■ Problem to solve:
Using the records below, filter out every line that lacks "will" and copy the rest.

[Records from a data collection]
* * * * * * *
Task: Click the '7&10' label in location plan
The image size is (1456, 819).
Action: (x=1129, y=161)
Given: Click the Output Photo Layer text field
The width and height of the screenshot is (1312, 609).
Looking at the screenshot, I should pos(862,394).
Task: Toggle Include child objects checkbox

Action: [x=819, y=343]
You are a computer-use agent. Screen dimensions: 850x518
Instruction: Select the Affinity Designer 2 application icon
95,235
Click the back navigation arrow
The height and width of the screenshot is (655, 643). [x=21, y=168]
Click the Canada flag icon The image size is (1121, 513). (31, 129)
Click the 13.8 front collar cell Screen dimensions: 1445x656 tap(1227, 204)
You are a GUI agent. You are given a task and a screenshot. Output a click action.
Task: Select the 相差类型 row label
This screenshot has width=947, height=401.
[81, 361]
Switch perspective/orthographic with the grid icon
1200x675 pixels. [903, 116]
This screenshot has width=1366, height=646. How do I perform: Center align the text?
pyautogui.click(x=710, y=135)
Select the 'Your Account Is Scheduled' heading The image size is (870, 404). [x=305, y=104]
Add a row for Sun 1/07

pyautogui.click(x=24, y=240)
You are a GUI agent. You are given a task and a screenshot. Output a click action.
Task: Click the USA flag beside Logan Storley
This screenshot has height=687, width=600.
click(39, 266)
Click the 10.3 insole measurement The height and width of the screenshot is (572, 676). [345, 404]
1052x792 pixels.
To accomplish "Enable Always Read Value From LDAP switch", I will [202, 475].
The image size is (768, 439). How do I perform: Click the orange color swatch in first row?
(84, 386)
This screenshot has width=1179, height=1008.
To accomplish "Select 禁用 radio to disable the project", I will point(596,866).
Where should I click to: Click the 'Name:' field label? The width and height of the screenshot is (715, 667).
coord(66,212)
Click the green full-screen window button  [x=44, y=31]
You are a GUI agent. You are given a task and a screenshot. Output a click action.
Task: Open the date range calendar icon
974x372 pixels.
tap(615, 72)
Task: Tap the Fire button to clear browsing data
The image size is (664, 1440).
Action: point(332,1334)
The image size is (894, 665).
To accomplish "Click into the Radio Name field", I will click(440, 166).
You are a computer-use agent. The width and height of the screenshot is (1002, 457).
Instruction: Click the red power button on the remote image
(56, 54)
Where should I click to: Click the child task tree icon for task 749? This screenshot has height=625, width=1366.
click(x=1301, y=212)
* * * * * * *
■ Result:
To accomplish "Enable Always Read Value From LDAP switch", I will [202, 475].
To accomplish "Select 禁用 radio to disable the project", I will point(596,866).
To accomplish "Click into the Radio Name field", I will click(440, 166).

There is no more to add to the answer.